The Legacy – Kirsten Tranter

You remember where you were when you heard of them – events so momentous you just know the world would never be the same again. For the Kennedy assassination I was asleep, woken by a teary mother with the sad news. For the death of Elvis, on my birthday I might add, I was enjoying a celebratory sudsy bath, but that soon changed when the radio told me of his untimely passing. With Whitlam’s dismissal, I had just come off class for the morning break when a teaching colleague, heading out to playground duty, imparted the news on passing. For this one, though, I was away from home, helping out on a school trip to the big island across the water. Someone had turned the tele on that morning in the staff quarters just as we were about to go out and wake up the students in their cabins at the Canberra camp-site. That was delayed as we took in the events and the repeated shocking images of the towers collapsing. As we eventually did the rounds, waking up the troops, we imparted the tragic tidings to our charges. I remember on the bus heading south to our next destination, Echuca, the driver had the wireless on a news channel so we could keep abreast of what was happening. Soon the students started ya-yaing for their music tapes, so I was in blackout till we reached the Murray. I felt as though my throat had been cut. Had it occurred today I’d be rivetted to some hand device en route.

So she was obliterated, wasn’t she, on that day? Ingrid had an appointment with her accountant during those fateful hours, either somewhere in the Twin Towers or nearby. After that date, she wasn’t seen or heard from again by those who loved her back in Oz. No remains were found. Gay and ailing Ralph, nonetheless, still yearned for her touch as he had been transfixed by her. He was appalled when she headed Stateside to marry the much older, super-sleek gallery owner, Gil Grey. Too ill to travel, he sent off Julia to do some sleuthing for him. He wanted to know every last detail about her life in NYC before the catastrophic event. What our heroine gradually discovered initially unsettled and confused. Then she really started to smell a rat. As she collected evidence Julia came across some very interesting, if flawed, companions of Ingrid’s during her final days. There’s the decipherer of writing who thinks he knows who that rat may be. There is one of Ingrid’s professors, noted for bedding students and colleagues, who succeeds with Julia as well. And what does the mysterious Trinh, another academic, who moonlights as a dominatrix, know about it all? Finally we have Fleur, Ingrid’s stepdaughter who, at four, was a child prodigy with a paintbrush, only to chuck it all in for the camera during her teen years. The more Julia delves, the more she discovers all is not how it seems.

The-Legacy

‘ Days of Our Lives’ soap it would seem on the surface, but Kirsten Tranter’s ‘The Legacy’ is in another realm completely compared to that mush.

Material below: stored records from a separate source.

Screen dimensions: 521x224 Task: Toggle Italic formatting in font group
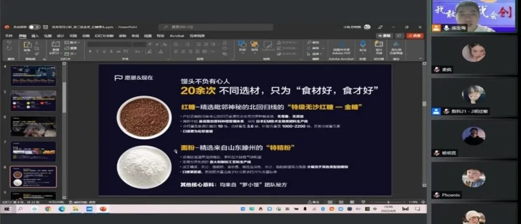point(96,51)
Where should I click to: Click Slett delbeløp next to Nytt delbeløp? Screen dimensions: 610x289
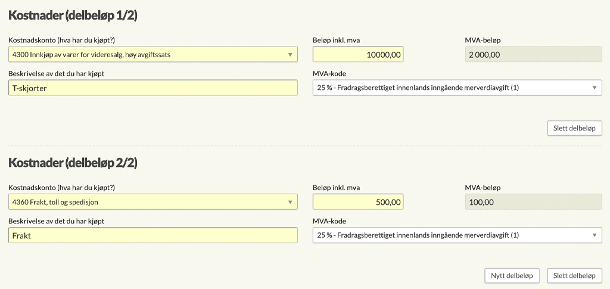574,276
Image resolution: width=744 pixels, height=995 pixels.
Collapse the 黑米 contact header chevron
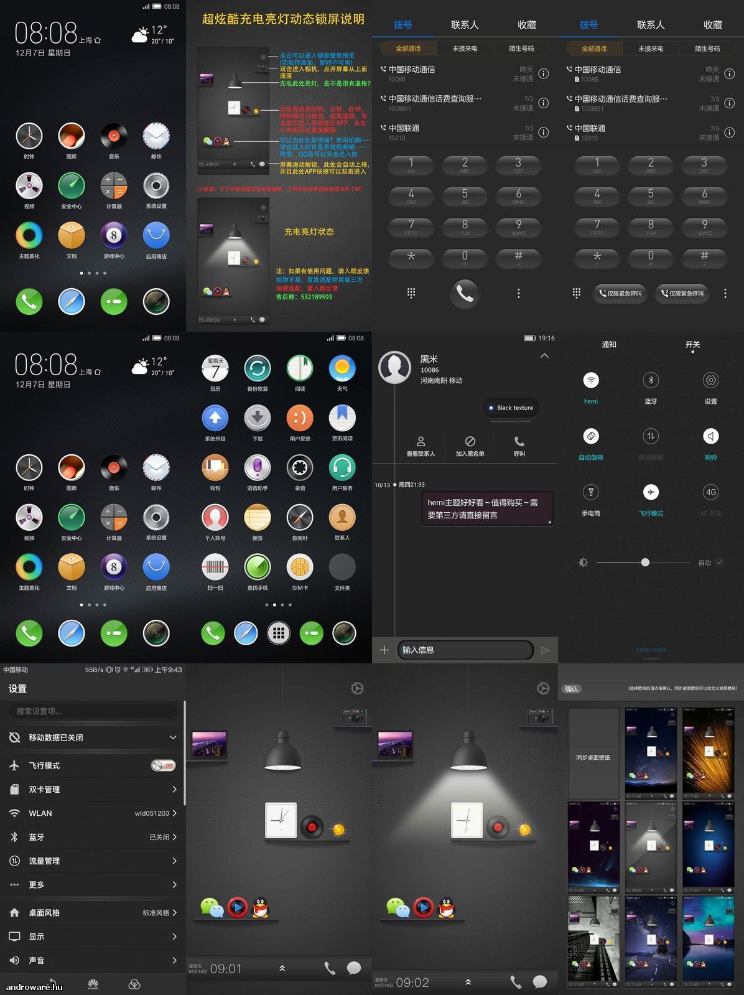pos(544,356)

To come by the book I was actually reading a review of her latest, ‘Hold’, which seemed intriguing. It began to niggle me that the author’s name rang a bell. I checked on Goodreads to see it I had read anything by her in recent times, but nothing came up. Then, perusing my bookshelves, I discovered ‘The Legacy’ waiting patiently for me to get to it. So, before I shelled out on her third novel, I decided to see if she had potential by reading this her first, published in 2010.

I found ‘The Legacy’ quite masterful. It’s almost impossible to put down as the mystery of Ingrid’s departure deepens. The pacing is deliciously unhurried, all minutiae examined closely. Therefore it’s a slow-burning thriller and all the better for it – a cut above airport fodder I would imagine. Tranter is far more pre-occupied with the inter-relationships between the characters than she is with the bells and whistles of the genre. As Peter Craven, writing in ‘The Monthly’, opines, it also is ‘…full of suave and stunning evocations of Sydney and Manhattan.’ and as an added bonus, he continues, ‘…, this sparkling and spacious novel captures the smell and sap of young people half in love with everyone they’re vividly aware of, and groping to find themselves like an answer to an erotic enigma.’

kirsten t

I am now in possession of ‘Hold’, as a result, as well as seeking out Kirsten T’s sophomore effort, ‘A Common Loss’. They will not linger on my shelves as long as ‘The Legacy’.